Wednesday, May 27, 2009

Django Google Apps Authentication

Django has an excellent user management and authentication system built into the framework. With it you can easily create users that can be authenticated against the website. But there are times when you just need to authenticate against a different system. In the case of an app I recently developed, I originally wanted to authenticate against an OS X Server. The OpenDirectory service on OS X Server is an LDAP server, under the hood you'll find slapd from OpenLDAP running. So should be pretty straight forward to create an authentication module that uses Python's LDAP module. And this article from the Carthage WebDev site shows you how to do it.

After I got the ldap_auth.py module working on my site, I realized the site would be better served if the authentication happened against Google Apps. Since Google Apps is currently being used by the organization for email, calendaring and sharing documents, everyone already has an account there. And with the ldap_auth.py module from Carthage Webdev, I thought it would be pretty simple to provide a google_auth.py module.

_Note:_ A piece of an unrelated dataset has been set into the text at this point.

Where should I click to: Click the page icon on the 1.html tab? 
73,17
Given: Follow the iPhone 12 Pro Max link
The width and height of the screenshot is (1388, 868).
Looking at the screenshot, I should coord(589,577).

To get started, I had to install gdata. The installation instructions found on the Google Apps APIs page were pretty easy to follow. Specifically, I had to install the Provisioning API.

On a side note, I'm using Python 2.5 as installed via MacPorts. Before I could use the gdata APIs, I had to install py25-socket-ssl.

The APIs are pretty well documented via the examples from the Python Developer's Guide. Here's how I'm authenticating a Django project with users on Google Apps.

To start, there are three configuration variables that I added to the Django project's settings.py module:

# Google Apps Settings
GAPPS_DOMAIN = 'your_domain.com'
GAPPS_USERNAME = 'name_of_an_admin_user'
GAPPS_PASSWORD = 'admin_users_password'

These will allow the module to authenticate against Google Apps and ask for specific details about the user.

Here's the code for google_auth.py:


import logging
from django.contrib.auth.models import User
from django.conf import settings
from gdata.apps.service import AppsService, AppsForYourDomainException
from gdata.docs.service import DocsService
from gdata.service import BadAuthentication


logging.debug('GoogleAppsBackend')


class GoogleAppsBackend:
""" Authenticate against Google Apps """

def authenticate(self, username=None, password=None):
logging.debug('GoogleAppsBackend.authenticate: %s - %s' % (username, '*' * len(password)))
admin_email = '%s@%s' % (settings.GAPPS_USERNAME, settings.GAPPS_DOMAIN)
email = '%s@%s' % (username, settings.GAPPS_DOMAIN)

try:
# Check user's password
logging.debug('GoogleAppsBackend.authenticate: gdocs')
gdocs = DocsService()
gdocs.email = email
gdocs.password = password
gdocs.ProgrammaticLogin()
# Get the user object

logging.debug('GoogleAppsBackend.authenticate: gapps')
gapps = AppsService(email=admin_email, password=settings.GAPPS_PASSWORD, domain=settings.GAPPS_DOMAIN)
gapps.ProgrammaticLogin()
guser = gapps.RetrieveUser(username)

logging.debug('GoogleAppsBackend.authenticate: user - %s' % username)
user, created = User.objects.get_or_create(username=username)

if created:
logging.debug('GoogleAppsBackend.authenticate: created')
user.email = email
user.last_name = guser.name.family_name
user.first_name = guser.name.given_name
user.is_active = not guser.login.suspended == 'true'
user.is_superuser = guser.login.admin == 'true'
user.is_staff = True
user.save()

except BadAuthentication:
logging.debug('GoogleAppsBackend.authenticate: BadAuthentication')
return None

except AppsForYourDomainException:
logging.debug('GoogleAppsBackend.authenticate: AppsForYourDomainException')
return None

return user


def get_user(self, user_id):

user = None
try:
logging.debug('GoogleAppsBackend.get_user')
user = User.objects.get(pk=user_id)

except User.DoesNotExist:
logging.debug('GoogleAppsBackend.get_user - DoesNotExist')
return None

return user

It was pretty easy to write and debug this code using the ldap_auth.py module as a working example.

One downside to this code is that any newly created users in the Django auth database don't have any rights. So if the Django project is expecting to be able to dynamically change the contents based on the rights that the user has, the account will have to manually modified via the Django admin interface. Not too bad, but annoying.